There is some evidence indicating a connection between the activity of sebaceous glands and the growth of vellus hairs. Since vellus hairs have no underlying sebaceous glands, pre-pubertal children do not develop acne and other skin conditions which are associated with these glands. Vellus hairs can be more prominent on females and children because they do not have as many terminal hairs as adult males, which tend to obscure vellus hairs.
Terminal hairs – are thick, long and dark, as compared with vellus hair. During puberty, the increase in androgenic hormone levels causes vellus hair to be replaced with terminal hair in certain parts of the human body. These parts will have different levels of sensitivity to androgens, primarily of the testosterone family (male hormones).
The pubic area is particularly sensitive to such hormones, as are the armpits which will develop axillary hair.
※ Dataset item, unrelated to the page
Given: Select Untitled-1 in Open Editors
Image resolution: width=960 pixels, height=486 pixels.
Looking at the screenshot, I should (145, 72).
Pubic and axillary hair will develop on both men and women, although males will develop terminal hair in more areas. This includes facial hair, chest hair, abdominal hair, leg and arm hair and foot hair. Human females on the other hand can be expected to retain more of the vellus hair.
DIFFERENCES BETWEEN VELLUS AND TERMINAL HAIR
Vellus Hair is short, thin hair that has little colour, and is barely noticeable. You’ll see it most in childhood (not the same as lanugo hair on foetuses). Terminal hair is mature hair. Thick, strong and pigmented (or grey). This is hair on the head, pubic, under arms, face of men. The growth of terminal hair is influenced by hormones.